(Collected data entries)
◇ ◇ ◇

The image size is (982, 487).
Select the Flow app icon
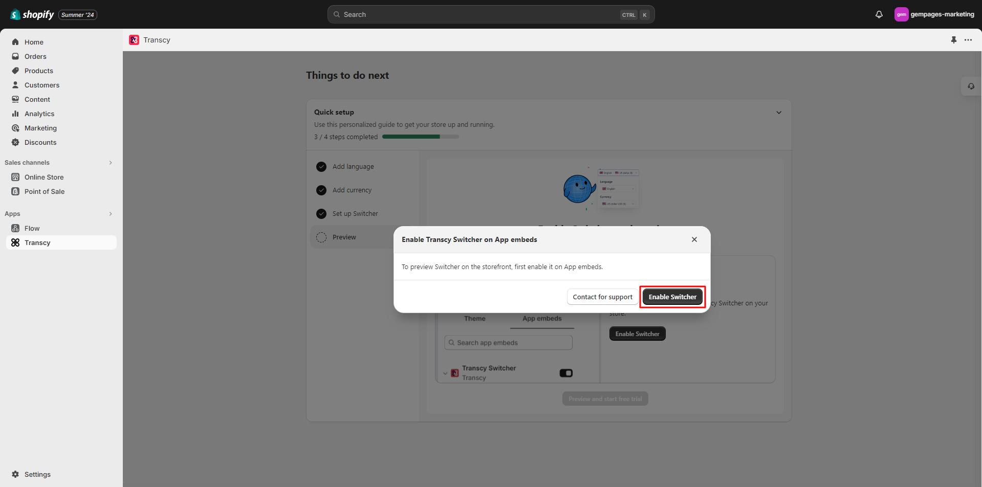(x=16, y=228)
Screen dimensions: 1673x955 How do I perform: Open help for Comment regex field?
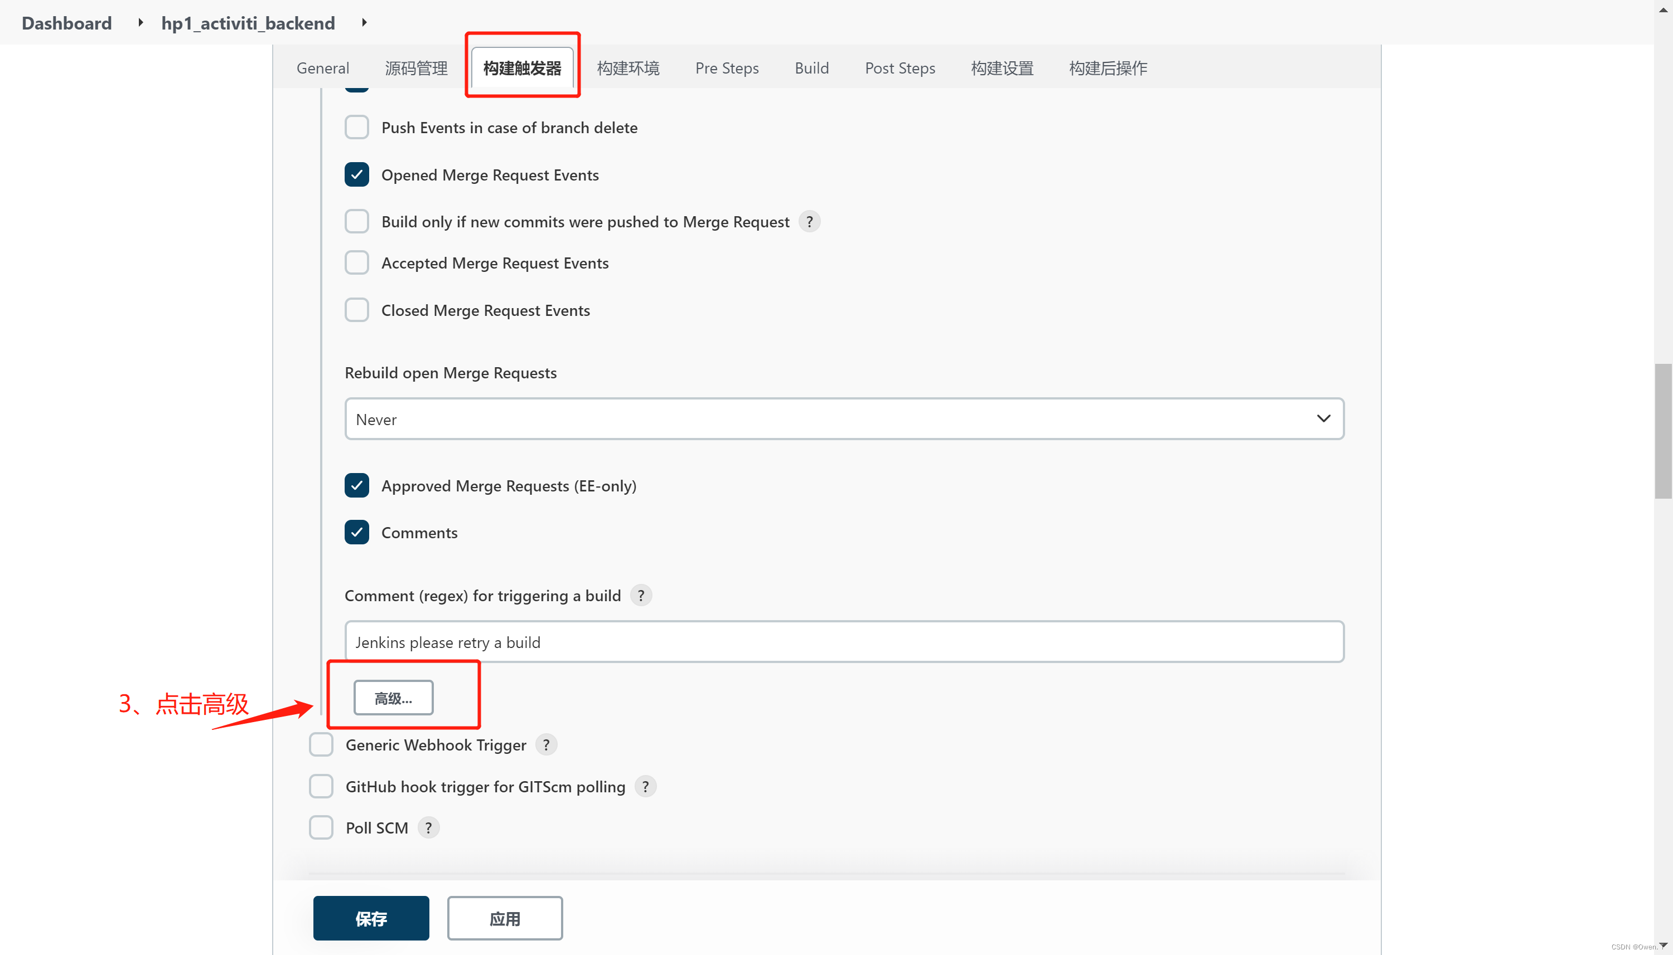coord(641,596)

◇ ◇ ◇

### EXERCISE OBJECTIVE
All entries above must be duplicated exactly; please omit any picture they hold.

### YOUR SOLUTION
The image size is (982, 487).
Select the Flow app icon
(x=16, y=228)
Screen dimensions: 1673x955 How do I perform: Open help for Comment regex field?
coord(641,596)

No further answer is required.